> [EXERCISE] Report all lines of the records that contain "field".

(Dataset entries)
+ + +

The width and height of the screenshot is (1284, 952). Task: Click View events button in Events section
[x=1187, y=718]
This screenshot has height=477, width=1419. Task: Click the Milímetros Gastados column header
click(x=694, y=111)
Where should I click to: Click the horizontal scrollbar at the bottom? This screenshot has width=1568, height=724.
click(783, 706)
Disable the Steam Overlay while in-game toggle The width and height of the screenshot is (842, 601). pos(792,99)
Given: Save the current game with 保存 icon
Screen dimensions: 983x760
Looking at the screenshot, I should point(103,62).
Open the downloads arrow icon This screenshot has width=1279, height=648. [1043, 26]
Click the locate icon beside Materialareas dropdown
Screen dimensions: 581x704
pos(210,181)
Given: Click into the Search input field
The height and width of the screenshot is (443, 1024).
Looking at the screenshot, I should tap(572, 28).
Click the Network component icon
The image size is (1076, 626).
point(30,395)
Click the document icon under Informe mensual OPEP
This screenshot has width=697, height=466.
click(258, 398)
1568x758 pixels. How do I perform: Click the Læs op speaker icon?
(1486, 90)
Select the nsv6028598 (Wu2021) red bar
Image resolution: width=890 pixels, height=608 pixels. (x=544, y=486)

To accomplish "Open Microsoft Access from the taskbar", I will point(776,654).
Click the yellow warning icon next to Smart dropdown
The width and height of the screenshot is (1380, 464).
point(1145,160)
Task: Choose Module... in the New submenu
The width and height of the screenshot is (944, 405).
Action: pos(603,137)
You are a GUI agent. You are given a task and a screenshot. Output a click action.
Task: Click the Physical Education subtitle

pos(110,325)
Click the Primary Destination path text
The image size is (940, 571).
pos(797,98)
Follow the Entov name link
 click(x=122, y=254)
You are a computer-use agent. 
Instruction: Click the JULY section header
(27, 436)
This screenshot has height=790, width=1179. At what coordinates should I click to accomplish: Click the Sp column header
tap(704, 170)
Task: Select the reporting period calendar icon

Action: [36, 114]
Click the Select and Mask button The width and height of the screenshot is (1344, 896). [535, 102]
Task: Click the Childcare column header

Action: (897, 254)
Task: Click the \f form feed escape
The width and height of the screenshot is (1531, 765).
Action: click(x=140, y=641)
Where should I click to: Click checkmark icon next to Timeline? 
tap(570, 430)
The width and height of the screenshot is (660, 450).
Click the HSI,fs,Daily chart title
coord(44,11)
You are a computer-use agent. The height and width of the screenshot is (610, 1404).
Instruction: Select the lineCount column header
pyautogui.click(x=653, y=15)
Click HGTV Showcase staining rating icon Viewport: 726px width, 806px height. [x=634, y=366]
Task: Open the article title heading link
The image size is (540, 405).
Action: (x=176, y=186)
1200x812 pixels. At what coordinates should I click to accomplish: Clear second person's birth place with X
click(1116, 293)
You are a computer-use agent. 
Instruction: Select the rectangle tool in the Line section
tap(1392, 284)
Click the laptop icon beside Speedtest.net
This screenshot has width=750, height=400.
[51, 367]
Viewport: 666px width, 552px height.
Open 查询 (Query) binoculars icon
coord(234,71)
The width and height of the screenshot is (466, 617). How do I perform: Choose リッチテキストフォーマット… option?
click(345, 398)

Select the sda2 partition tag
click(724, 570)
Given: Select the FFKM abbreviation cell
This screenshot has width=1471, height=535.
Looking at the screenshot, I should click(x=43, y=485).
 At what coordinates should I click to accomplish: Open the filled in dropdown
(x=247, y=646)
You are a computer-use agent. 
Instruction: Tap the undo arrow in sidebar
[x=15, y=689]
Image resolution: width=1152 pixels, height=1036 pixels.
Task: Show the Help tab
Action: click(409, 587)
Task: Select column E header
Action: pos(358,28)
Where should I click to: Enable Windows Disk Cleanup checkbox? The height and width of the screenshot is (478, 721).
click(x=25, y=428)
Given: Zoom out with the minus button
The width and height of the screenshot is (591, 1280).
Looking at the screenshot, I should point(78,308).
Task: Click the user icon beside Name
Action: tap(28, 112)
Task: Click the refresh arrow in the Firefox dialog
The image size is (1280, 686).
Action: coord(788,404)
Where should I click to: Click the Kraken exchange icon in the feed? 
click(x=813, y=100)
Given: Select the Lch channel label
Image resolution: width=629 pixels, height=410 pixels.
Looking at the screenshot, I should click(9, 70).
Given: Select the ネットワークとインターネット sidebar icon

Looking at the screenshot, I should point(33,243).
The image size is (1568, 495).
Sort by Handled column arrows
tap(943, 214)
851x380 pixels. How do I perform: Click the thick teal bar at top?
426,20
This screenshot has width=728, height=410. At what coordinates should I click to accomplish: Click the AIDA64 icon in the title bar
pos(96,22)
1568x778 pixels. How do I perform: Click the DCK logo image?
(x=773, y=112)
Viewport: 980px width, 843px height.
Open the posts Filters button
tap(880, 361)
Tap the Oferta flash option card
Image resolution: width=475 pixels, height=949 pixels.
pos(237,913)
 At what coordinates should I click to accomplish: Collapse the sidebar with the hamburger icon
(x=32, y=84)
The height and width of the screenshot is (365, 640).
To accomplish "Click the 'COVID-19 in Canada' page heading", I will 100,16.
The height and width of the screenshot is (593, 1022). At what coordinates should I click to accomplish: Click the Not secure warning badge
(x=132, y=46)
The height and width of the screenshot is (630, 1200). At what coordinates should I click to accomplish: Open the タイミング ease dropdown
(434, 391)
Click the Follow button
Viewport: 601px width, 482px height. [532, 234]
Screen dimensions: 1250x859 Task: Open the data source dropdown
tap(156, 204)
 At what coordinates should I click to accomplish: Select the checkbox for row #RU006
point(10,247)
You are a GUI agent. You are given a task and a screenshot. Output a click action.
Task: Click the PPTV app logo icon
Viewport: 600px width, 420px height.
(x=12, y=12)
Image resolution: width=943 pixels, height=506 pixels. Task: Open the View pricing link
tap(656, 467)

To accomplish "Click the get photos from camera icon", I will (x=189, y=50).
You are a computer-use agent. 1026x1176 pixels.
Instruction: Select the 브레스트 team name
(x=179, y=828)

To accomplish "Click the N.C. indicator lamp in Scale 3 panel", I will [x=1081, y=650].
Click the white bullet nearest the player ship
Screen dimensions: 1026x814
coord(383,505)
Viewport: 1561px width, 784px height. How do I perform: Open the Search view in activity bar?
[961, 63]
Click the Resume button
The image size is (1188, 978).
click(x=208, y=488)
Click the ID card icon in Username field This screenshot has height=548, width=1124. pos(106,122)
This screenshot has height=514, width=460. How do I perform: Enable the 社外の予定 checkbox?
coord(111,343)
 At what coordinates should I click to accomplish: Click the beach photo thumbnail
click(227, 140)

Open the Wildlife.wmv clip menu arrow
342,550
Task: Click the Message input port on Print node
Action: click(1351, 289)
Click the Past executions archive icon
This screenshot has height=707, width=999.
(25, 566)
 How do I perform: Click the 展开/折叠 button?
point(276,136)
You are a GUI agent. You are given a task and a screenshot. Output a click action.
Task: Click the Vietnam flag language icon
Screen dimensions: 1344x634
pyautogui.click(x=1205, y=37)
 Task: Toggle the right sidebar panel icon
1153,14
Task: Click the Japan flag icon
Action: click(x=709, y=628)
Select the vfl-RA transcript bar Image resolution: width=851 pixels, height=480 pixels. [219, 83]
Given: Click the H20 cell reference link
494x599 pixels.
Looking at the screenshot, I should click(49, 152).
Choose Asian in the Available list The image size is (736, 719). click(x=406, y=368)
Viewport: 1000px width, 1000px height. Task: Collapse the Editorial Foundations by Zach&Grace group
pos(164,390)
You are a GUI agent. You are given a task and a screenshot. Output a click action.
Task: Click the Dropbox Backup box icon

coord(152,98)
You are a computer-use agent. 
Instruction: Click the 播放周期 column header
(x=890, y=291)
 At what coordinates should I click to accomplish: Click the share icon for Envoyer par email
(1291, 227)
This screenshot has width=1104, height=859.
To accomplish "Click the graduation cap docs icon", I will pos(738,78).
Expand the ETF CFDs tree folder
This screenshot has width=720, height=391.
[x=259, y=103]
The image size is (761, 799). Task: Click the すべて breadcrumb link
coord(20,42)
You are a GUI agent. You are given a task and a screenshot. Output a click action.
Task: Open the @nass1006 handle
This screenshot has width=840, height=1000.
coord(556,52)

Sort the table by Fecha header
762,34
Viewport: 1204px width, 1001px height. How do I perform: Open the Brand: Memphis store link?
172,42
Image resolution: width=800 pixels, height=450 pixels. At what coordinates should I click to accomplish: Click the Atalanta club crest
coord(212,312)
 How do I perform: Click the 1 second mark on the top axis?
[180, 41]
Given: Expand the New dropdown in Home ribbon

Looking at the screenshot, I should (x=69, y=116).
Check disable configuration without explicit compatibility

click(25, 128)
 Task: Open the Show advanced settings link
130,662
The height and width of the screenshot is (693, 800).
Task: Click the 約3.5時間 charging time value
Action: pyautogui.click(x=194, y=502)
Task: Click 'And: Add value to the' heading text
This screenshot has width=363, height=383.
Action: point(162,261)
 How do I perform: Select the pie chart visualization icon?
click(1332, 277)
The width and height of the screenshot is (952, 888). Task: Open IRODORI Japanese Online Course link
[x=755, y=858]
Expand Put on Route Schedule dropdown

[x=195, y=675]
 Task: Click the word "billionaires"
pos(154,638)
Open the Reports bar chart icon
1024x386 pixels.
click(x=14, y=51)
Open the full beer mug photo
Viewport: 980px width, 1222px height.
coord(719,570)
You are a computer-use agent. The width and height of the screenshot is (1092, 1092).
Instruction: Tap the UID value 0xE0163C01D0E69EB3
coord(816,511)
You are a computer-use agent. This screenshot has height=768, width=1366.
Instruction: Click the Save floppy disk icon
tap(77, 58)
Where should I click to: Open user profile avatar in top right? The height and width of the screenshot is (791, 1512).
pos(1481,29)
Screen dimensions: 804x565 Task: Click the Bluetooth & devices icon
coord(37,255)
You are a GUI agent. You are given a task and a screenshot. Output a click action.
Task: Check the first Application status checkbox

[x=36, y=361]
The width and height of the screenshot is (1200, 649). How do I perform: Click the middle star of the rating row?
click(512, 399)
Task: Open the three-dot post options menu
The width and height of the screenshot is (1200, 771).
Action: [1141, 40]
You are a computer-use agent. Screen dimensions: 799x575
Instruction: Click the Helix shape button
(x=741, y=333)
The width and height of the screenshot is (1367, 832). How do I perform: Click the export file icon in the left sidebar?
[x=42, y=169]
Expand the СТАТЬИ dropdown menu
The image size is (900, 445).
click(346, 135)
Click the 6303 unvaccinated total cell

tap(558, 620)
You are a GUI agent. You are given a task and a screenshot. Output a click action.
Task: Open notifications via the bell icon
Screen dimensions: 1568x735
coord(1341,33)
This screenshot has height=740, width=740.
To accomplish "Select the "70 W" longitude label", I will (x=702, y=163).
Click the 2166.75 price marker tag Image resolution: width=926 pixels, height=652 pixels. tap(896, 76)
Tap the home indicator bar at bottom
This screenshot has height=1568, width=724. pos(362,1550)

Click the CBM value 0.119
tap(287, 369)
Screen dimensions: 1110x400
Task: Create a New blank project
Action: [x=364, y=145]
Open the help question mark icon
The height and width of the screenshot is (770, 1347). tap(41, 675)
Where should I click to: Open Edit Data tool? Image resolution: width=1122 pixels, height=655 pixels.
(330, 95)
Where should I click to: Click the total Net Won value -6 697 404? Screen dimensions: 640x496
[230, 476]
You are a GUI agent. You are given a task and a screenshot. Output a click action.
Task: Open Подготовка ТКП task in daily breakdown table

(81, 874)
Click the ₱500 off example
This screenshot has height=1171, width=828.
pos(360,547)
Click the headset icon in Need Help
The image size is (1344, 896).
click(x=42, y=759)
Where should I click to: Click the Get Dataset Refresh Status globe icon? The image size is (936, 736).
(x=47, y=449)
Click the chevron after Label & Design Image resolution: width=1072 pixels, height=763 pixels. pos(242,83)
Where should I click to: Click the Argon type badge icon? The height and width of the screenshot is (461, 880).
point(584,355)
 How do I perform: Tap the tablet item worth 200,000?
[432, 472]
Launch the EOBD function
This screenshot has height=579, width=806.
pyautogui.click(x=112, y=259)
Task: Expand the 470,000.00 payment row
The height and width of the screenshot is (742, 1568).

+ + +

> [REPLY]
Given: Click into the Search input field
Click the ID card icon in Username field This screenshot has height=548, width=1124. pos(106,122)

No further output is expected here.